As this memorial is intended, if only in my fantasy, to redress some of the lapses which the good Adam of Bremen is likely to make in his history and geography of the known world, perhaps I should say something about the Althing, because I doubt if the cleric of Bremen has ever heard of it, and it is a remarkable institution. Certainly I never came across the like of it elsewhere in my travels. The Althing is how the Icelanders rule themselves. Every year the leading farmers in each quarter of the island hold local meetings, where they discuss matters of common interest and settle disputes among themselves. Important topics and any unresolved lawsuits are then brought to the Althing, a general conclave, which always assembles in July after ten weeks of summer have passed. Only the wealthier farmers and the godars or chieftains have any real role in the actual law-making and courts of justice. The common folk merely look on and support their patrons when called upon to do so. But the gathering is such a combination of fairground, congress and gossip shop that every Icelander who can make the journey to Thingvellir does so. Listening to the lawsuits is a spectator sport. Plaintiffs and defendants, or their representatives, appear before sworn juries of their equals and make their appeals to the customs of the country. This is where the Law-speaker has an important role. He acts as umpire and decides whether the customs are fairly quoted and applied. In consequence the arguments often take on the flavour of a verbal duel, and the Icelanders, who enjoy courtroom revelations as much as anyone else, cluster round to listen to the rhetoric, while analysing who is being most skilled in twisting the law to their own ends or outsmarting the opposition. If they are looking for such lawyers' tricks, they are rarely disappointed.

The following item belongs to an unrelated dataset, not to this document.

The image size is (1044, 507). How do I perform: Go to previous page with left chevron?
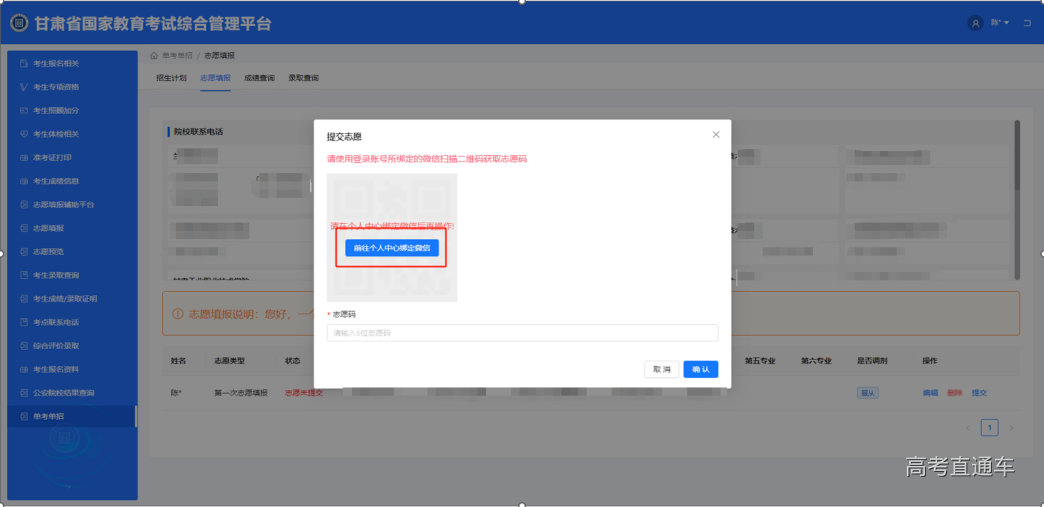968,428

Some might say that the Althing is an ill-advised way to run a country's affairs, and feel that these are best conducted by a single wise ruler, whether king or queen, emperor, lord or regent. If a single ruler cannot be found, then a small council of five or six is more than enough. The notion that Iceland's affairs should be conducted by the mass of its citizens assembling once a year on a grassy pitch does seem very odd. But this is how the Icelanders have arranged matters ever since the country was first settled nearly two hundred years ago, and in truth its way of government does not differ so very much from the councils of kingdoms where the barons and nobles form their rival factions and compete with one another for the final verdict or advantage. The only difference is that Iceland lacks a single overlord, and this leaves the factions to settle the scores directly among themselves when legal arguments are exhausted. This is when the weapons take over from words.

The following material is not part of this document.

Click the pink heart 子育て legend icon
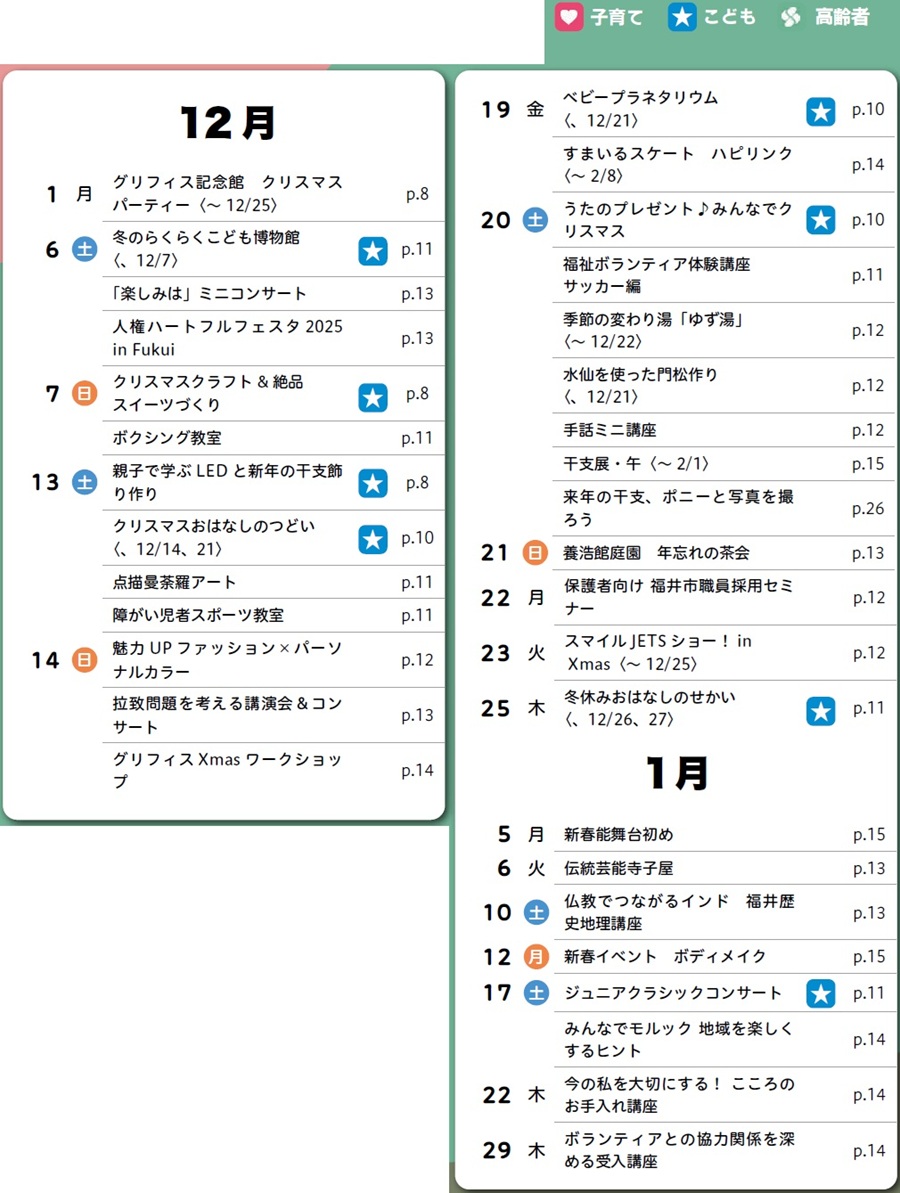This screenshot has width=900, height=1193. [569, 17]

Thingvellir, the site of the annual Althing, is an impressive location. In the south-west of the country and about five days' ride inland from Frodriver, where my mother spent her last days, it is a grassy area at the base of a long broken cliff, which provides sheltered spots for pitching tents and erecting temporary cabins among scattered outcrops of rock. One particular rock, known as the Lawgiver's Rock, makes a natural podium. Standing on top of this, the Lawspeaker opens the proceedings by reciting from memory the traditional laws and customs of the land to the assembled crowd. There is so much law for him to remember that the process can take two or three days, and when I was there the White Christ priests were already suggesting that it would save time just to write down the laws and consult them as necessary. Of course, the priests knew very well this meant that they, the book-learned priests, would eventually control as well as interpret the legal system. But as yet the change from memory to the written page had not been made, and to the irritation of the White Christ faction the Lawspeaker still went to the nearby Oxar River on the first day of the Althing and hurled a metal axe into the water as an offering to the Old Gods.